A peculiar sensation welled from Iris’s middle, part glee, part terror. “You’d like to kiss me?”
“That was your wish.”
Her wish had involved a particular kind of kiss, which Clonmere couldn’t possibly deliver.
She nodded.
He framed her face in the warmth of his hands. “Then… as you wish, my lady.”
Iris braced her hands on his shoulders and braced her heart to be swept into a maelstrom of sensation, but the buffeting never came. Clonmere touched his mouth to hers, another request for permission.
She stepped nearer, letting him have her weight. “Again, please.”
He smiled against her mouth, and as the violins began a lilting introduction in the distance, Iris embarked on the kiss of her dreams. For a big man, Clonmere was delicate about his intimacies. He stroked Iris’s face, feature by feature, then kissed the terrain his fingers had explored. He teased, he flirted, he bit her earlobe and made her laugh.
And then he grew serious, wrapping Iris close and letting her feel every masculine, muscular, aroused inch of him.
Some inconvenient voice was trying to warn Iris that she’d regret this.
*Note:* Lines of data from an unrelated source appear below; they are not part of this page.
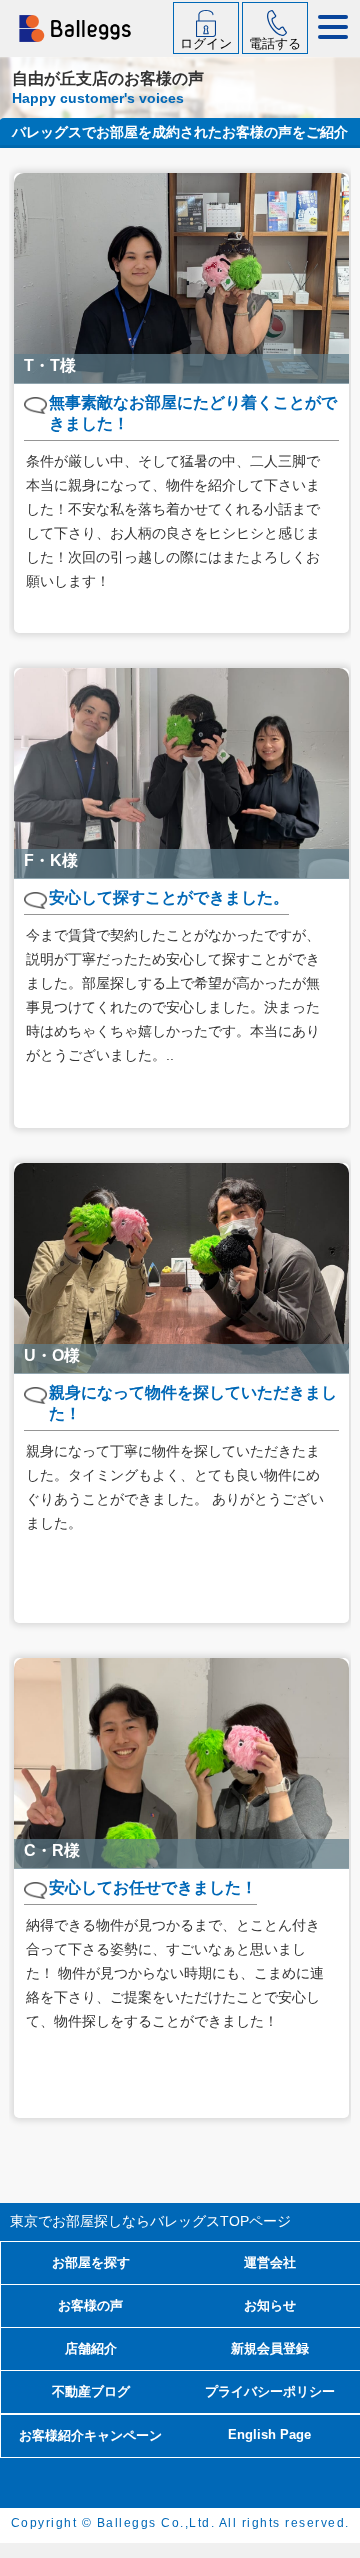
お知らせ (270, 2305)
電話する (275, 43)
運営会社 (270, 2262)
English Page (269, 2434)
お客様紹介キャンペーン (90, 2435)
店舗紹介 (91, 2348)
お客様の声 (90, 2305)
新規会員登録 (270, 2348)
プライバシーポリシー (270, 2391)
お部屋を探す (91, 2262)
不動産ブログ (91, 2391)
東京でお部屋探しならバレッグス (150, 2221)
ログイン (206, 43)
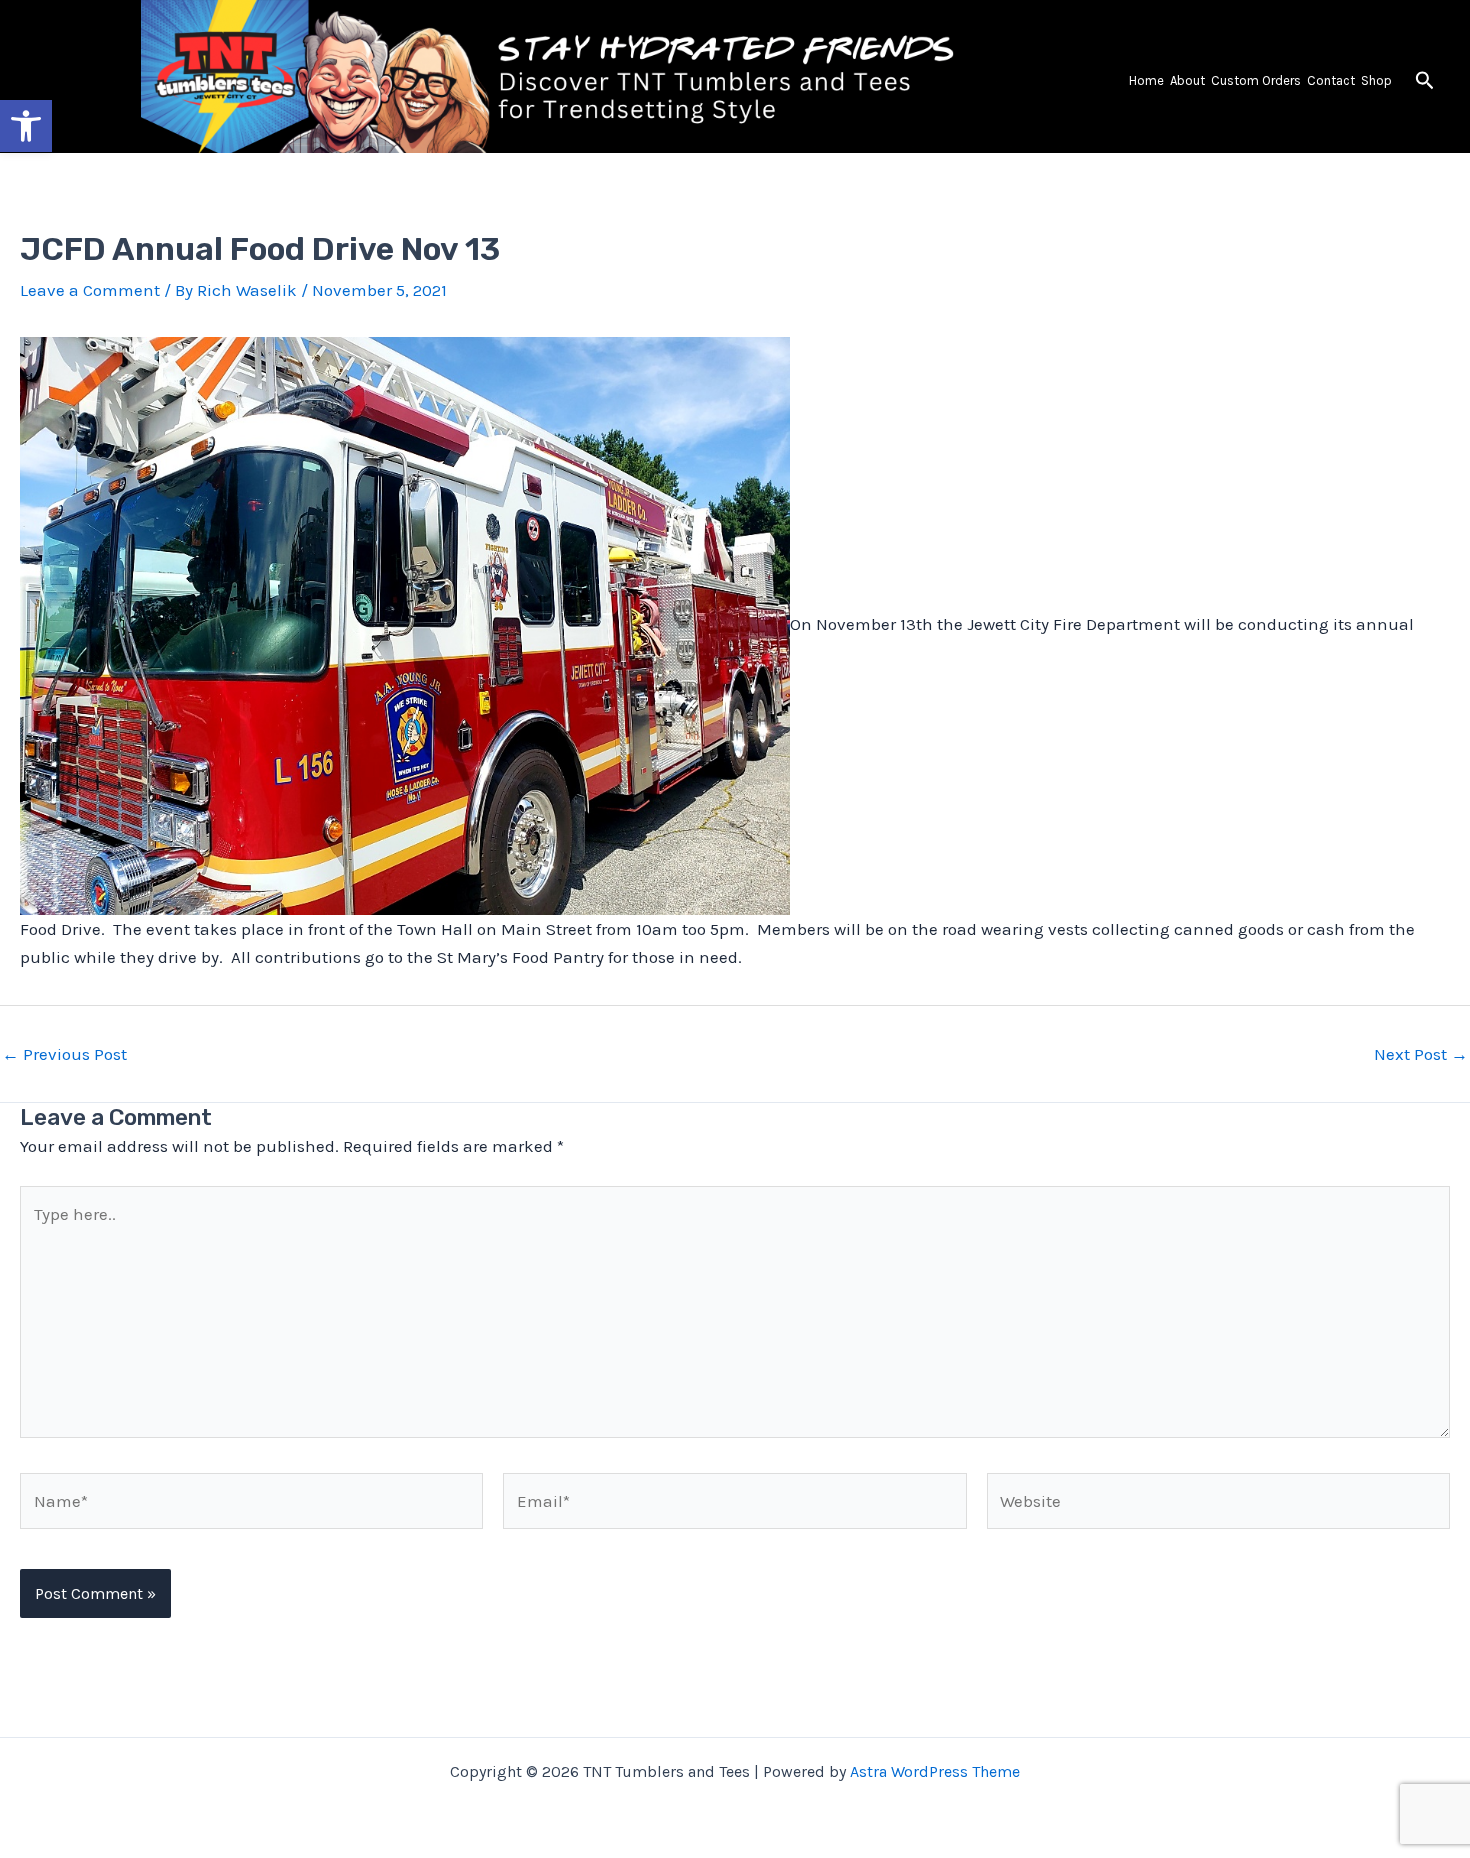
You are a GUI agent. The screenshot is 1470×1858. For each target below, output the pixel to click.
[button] (1425, 81)
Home (1146, 80)
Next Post (1421, 1054)
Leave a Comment (90, 290)
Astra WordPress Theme (935, 1771)
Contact (1331, 80)
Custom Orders (1256, 80)
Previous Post (64, 1054)
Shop (1376, 80)
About (1187, 80)
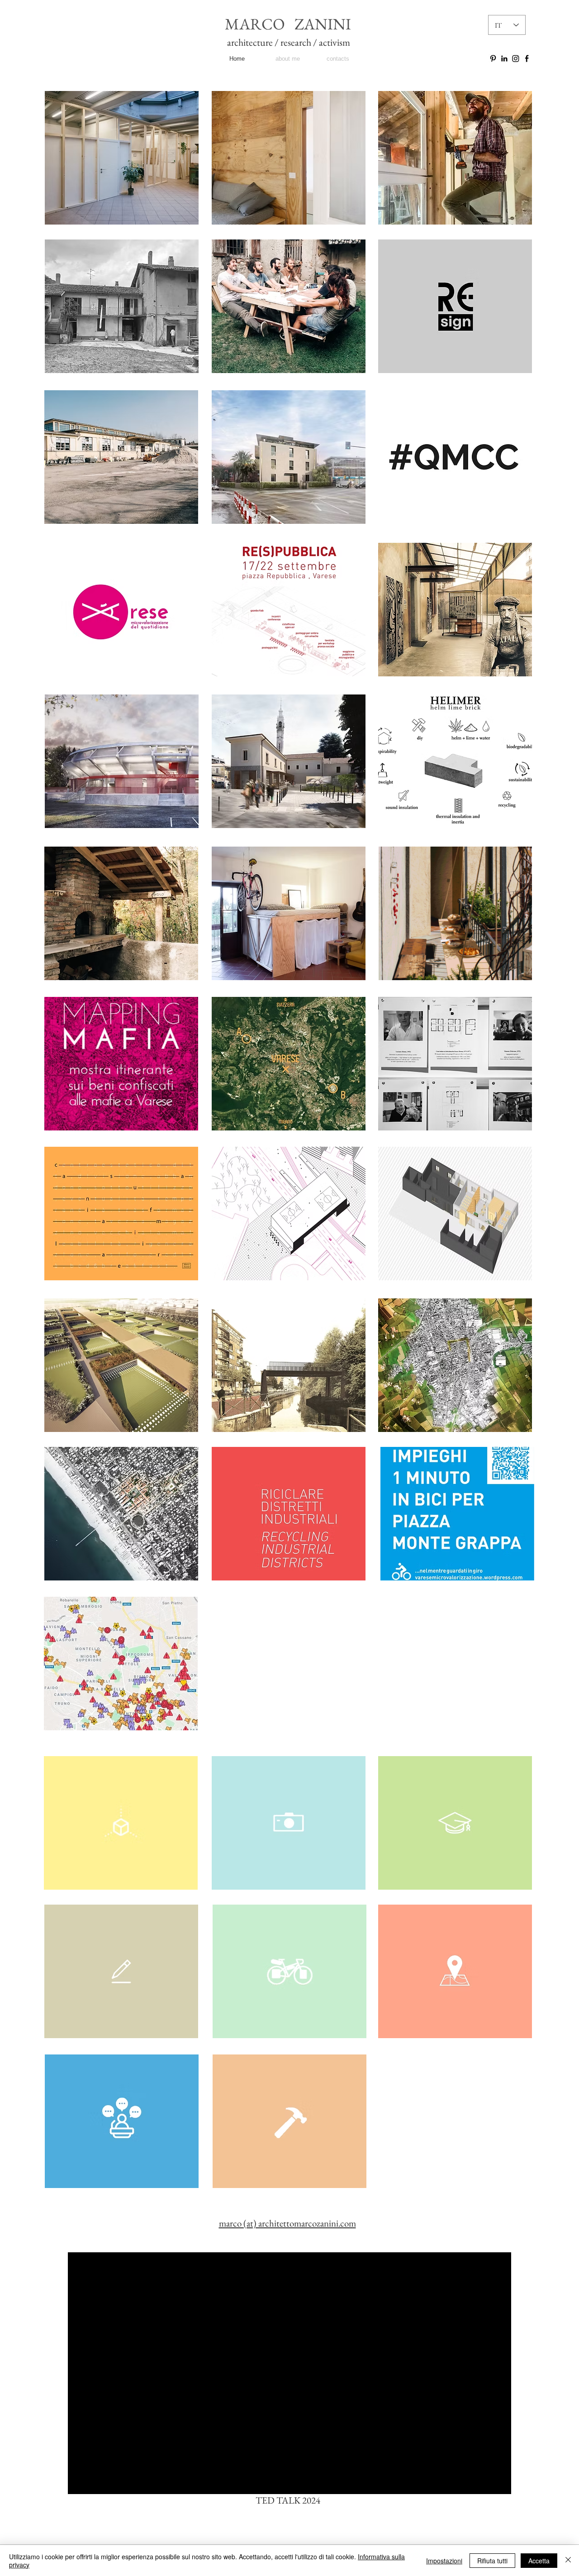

The kiss wasn’t wrong—Clonmere was not spoken for, Iris wasn’t either—but it was stolen against all the years when such a kiss would be impossible. Long, lonely years, made more difficult by this intimacy.
As Iris tasted Clonmere’s mouth, explored lips and teeth and tongue with him, she found a thread of peace with her future: In the coming years, she could keep a distance from Clonmere, and being a gentleman, he’d understand and allow that.
But at least she’d have this kiss. This wonderful, perfect, cherishing, happy kiss, and for that she would never, ever be sorry.
IF A WOMAN COULD SAY, “Yes, please court me!” in a kiss, Lady Iris was saying that very thing. She had a grip on Clonmere’s hair at the nape of his neck that spoke of possession and passion. She pressed close to him, breast to chest, hips to happiness.
Had not somebody tittered, loudly, from the direction of the terrace, Clonmere might have borne the lady away to his coach, there to follow kisses with even greater intimacies.
Lady Iris broke the kiss but remained in his embrace and kept her arms about him.
“What are you thinking?” Clonmere asked, stroking her hair.
“I cannot think. I cannot even think about thinking.”